As was true for DFT’s, if a time signal is measured at only $N$ discrete
times,

$$\tag*{13.25} y(t_m) \equiv y_m, \quad m = 1, \ldots, N,$$

then we can determine only $N$ independent components of the transform
$Y$. The trick is to remain consistent with the uncertainty principle as
we compute only the $N$ independent components required to reproduce the
signal. The *discrete wavelet transform* (DWT) evaluates the transforms
with discrete values for the scaling parameter $s$ and the time
translation parameter $\tau$:

$$\begin{align} \tag*{13.26}
\psi_{j,k}(t) &\  = \ \frac{\Psi\left[(t- k2^j)/2^j \right]}{\sqrt{2^j}} \ \equiv \   \frac{\Psi\left(t/ 2^j
-k\right)}{\sqrt{2^j}}\quad \mbox{(DWT)}\\
s & = \ 2^j, \quad \tau = \frac{k}{2^j},
\quad k,\; j =
    0, 1, \ldots.\tag*{13.27}\end{align}$$

Here $j$ and $k$ are integers whose maximum values are yet to be
determined, and we have assumed that the total time interval $T
=1$, so that time is always measured in fractional values. This choice
of $s$ and $\tau$ based on powers of 2 is called a *dyadic grid*
arrangement and will be seen to automatically perform the scalings and
translations at the different time scales that are at the heart of
wavelet analysis.\[*Note:* Note that some references scale down with
increasing $j$, in contrast to our scaling up.\] The discrete wavelet
transform now becomes

$$\tag*{13.28} 
Y_{j,k} = \int_{-\infty}^{+\infty} dt \psi_{j,k}(t) y(t)
\simeq \sum_m \psi_{j,k}(t_m)y(t_m)h\quad \mbox{(DWT),}$$

$$where the discreteness here refers to the wavelet basis set and
\emph{not} the time variable. For an orthonormal wavelet basis,
the inverse discrete transform is then

$$ \tag*{13.29}
y(t) = \sum_{j, k =-\infty}^{+\infty}  Y_{j,k}  \psi_{j,k}(t)\quad
\mbox{(inverse DWT)}.$$

This inversion will exactly reproduce the input signal at the $N$ input
points, but only if we sum over an infinite number of terms
\[Addison(02)\]. Practical calculations will be less exact.

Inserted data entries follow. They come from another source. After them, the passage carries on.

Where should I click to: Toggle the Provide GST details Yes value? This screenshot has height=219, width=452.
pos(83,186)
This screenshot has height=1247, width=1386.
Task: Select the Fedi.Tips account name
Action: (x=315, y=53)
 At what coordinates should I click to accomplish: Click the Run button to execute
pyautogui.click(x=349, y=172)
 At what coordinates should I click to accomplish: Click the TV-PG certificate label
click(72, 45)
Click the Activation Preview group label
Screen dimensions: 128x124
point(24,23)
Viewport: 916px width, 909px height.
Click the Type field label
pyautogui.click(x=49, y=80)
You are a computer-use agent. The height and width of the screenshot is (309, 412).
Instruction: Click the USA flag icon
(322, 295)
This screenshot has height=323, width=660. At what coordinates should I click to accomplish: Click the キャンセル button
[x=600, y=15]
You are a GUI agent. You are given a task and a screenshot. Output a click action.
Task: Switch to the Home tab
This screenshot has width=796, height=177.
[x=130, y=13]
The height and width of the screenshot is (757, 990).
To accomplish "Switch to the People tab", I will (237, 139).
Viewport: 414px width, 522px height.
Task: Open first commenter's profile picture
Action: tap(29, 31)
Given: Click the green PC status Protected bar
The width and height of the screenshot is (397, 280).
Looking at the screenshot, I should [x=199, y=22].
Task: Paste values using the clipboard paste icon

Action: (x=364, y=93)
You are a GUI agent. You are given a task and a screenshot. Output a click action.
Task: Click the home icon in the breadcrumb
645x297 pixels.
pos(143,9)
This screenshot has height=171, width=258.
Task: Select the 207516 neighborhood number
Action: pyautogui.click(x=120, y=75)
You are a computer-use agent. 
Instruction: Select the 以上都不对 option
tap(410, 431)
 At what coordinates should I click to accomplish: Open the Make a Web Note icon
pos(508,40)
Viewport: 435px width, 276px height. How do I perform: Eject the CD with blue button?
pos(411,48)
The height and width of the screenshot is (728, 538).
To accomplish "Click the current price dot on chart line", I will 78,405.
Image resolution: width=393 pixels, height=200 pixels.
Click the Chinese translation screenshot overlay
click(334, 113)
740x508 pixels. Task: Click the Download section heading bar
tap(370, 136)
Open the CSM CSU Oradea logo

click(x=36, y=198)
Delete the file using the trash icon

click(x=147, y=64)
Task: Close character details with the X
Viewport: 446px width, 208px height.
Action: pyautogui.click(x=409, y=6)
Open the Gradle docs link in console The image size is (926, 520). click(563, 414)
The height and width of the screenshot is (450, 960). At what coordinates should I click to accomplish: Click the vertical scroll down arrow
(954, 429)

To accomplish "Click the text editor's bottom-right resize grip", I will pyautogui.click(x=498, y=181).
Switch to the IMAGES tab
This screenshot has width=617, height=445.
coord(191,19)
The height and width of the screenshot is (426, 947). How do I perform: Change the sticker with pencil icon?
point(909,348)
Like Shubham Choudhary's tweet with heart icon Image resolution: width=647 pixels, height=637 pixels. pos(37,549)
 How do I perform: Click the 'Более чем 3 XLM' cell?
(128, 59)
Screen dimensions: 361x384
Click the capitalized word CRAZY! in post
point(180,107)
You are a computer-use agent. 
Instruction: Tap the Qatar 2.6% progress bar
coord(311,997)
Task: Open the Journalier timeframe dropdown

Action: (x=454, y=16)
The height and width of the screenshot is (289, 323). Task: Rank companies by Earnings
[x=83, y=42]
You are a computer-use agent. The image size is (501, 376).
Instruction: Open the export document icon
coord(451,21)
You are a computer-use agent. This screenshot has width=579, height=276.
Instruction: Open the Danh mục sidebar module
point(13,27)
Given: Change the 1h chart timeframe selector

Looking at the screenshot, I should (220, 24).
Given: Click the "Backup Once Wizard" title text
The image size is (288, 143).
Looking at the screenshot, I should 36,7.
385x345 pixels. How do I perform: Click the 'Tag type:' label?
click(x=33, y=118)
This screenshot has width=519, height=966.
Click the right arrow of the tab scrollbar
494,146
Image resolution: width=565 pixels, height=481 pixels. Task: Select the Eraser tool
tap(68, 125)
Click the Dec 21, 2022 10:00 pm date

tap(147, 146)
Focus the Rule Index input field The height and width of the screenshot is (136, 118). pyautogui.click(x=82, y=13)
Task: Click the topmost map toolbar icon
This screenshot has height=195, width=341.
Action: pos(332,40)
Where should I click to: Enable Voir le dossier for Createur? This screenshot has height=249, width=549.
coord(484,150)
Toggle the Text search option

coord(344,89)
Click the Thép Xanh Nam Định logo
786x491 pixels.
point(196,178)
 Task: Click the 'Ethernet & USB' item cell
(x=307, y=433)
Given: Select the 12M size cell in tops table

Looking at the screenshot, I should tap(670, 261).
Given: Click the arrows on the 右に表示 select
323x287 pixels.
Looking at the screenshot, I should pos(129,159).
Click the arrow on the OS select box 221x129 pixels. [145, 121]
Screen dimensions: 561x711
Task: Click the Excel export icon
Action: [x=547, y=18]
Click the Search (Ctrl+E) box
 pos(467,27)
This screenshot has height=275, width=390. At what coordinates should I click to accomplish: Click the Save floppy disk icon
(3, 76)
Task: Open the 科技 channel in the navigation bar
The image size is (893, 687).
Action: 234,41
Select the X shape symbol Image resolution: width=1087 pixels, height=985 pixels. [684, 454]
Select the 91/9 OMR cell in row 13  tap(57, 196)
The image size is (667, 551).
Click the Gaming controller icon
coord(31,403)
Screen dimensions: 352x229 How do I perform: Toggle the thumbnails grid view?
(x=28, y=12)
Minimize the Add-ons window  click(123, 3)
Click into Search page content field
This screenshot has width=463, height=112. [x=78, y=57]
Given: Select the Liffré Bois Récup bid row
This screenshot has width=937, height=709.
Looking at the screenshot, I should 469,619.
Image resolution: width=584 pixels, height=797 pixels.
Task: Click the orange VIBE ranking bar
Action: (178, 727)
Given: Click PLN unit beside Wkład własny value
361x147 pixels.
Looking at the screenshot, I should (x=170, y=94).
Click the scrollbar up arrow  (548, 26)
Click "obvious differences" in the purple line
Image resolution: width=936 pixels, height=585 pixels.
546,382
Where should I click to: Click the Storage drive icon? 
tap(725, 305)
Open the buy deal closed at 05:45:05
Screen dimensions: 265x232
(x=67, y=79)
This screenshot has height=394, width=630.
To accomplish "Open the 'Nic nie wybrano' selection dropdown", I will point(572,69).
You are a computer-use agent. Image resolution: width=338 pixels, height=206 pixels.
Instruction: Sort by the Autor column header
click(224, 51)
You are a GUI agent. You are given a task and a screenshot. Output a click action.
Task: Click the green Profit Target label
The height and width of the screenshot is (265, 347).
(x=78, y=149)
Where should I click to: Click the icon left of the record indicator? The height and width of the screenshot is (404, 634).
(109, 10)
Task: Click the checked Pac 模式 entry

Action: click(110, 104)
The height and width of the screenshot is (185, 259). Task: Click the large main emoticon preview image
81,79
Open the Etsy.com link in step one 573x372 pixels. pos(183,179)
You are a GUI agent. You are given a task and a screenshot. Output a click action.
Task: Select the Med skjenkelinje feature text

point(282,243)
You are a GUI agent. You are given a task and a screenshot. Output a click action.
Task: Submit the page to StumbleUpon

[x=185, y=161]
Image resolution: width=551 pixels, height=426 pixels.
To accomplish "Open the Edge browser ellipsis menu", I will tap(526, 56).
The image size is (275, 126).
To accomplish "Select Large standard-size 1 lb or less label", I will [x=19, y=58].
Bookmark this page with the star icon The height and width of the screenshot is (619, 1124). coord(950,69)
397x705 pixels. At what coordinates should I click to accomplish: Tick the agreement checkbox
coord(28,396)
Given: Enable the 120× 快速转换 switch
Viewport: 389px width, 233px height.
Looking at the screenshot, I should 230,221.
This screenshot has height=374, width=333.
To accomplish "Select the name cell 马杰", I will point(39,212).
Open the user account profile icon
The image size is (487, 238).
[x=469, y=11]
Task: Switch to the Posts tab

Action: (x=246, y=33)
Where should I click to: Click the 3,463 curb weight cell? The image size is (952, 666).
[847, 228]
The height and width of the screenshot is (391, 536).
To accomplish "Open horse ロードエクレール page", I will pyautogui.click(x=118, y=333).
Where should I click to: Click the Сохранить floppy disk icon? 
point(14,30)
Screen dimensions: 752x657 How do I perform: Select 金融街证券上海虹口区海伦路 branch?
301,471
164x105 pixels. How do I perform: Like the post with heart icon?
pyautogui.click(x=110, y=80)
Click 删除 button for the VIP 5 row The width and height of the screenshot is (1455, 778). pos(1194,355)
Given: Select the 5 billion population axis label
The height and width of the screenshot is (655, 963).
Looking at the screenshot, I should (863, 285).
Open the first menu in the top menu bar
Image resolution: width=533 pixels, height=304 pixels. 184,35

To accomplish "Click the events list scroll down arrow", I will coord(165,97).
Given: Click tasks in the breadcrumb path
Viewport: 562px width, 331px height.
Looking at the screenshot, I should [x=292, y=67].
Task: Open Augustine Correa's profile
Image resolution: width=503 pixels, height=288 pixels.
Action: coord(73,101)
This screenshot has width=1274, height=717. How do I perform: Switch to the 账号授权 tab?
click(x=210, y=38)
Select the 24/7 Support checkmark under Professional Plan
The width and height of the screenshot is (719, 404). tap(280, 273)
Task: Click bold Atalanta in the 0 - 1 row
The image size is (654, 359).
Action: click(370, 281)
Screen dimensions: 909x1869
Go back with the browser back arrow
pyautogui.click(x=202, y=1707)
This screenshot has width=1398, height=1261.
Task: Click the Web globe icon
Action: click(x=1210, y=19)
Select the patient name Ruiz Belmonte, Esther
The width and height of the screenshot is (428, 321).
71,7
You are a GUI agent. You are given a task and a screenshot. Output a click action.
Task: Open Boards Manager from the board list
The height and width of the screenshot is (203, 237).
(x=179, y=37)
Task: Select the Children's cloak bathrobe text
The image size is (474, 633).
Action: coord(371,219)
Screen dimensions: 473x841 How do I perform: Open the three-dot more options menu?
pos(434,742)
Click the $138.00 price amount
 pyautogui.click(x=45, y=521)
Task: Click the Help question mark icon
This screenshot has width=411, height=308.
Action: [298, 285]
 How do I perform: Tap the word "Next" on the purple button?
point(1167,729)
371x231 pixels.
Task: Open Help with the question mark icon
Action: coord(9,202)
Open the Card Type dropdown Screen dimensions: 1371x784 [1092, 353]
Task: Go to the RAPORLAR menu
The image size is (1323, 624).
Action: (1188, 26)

![image](Figs/Fig13_8.png)

**Figure 13.8** A graphical representation of the relation between time and
frequency resolutions (the uncertainty relation). Each box represents an equal
portion of the time-frequency plane but with different proportions of time and
frequency.

[**Listing 13.1  CWT.py**](http://www.science.oregonstate.edu/~rubin/Books/CPbook/Codes/PythonCodes/CWT.py)
 computes a normalized continuous wavelet transform
of the signal data in <span>input</span> (here assigned as a sum of sine
functions) using Morlet wavelets (courtesy of Z. Dimcovic). The discrete wavelet
transform (DWT) in Listing 11.2 is faster and yields a compressed transform but
is less transparent. Notice in (13.26) and (13.28) that we have kept the time
variable $t$ in the wavelet basis functions continuous, despite the fact that $s$
and $\tau$ have been made discrete. This is useful in establishing the
orthonormality of the basis functions,

$$\tag*{13.30}
\int_{-\infty}^{+\infty} dt  \psi^*_{j,k}(t)  \psi_{j',k'}(t) =
\delta_{jj'}  \delta_{kk'},$$

where $\delta_{m,n}$ is the Kronecker delta function. Being normalized
to 1 means that each wavelet basis has “unit energy”; being orthogonal
means that each basis function is independent of the others. And because
wavelets are localized in time, the different transform components have
low levels of correlation with each other. Altogether, this leads to
efficient and flexible data storage.

The use of a discrete wavelet basis makes it clear that we sample the
input signal at the discrete values of time determined by the integers
$j$ and $k$. In general, you want time steps that sample the signal at
enough times in each interval to obtain the desired level of precision.
A rule of thumb is to start with 100 steps to cover each major feature.
Ideally, the needed times correspond to the times at which the signal
was sampled, although this may require some forethought.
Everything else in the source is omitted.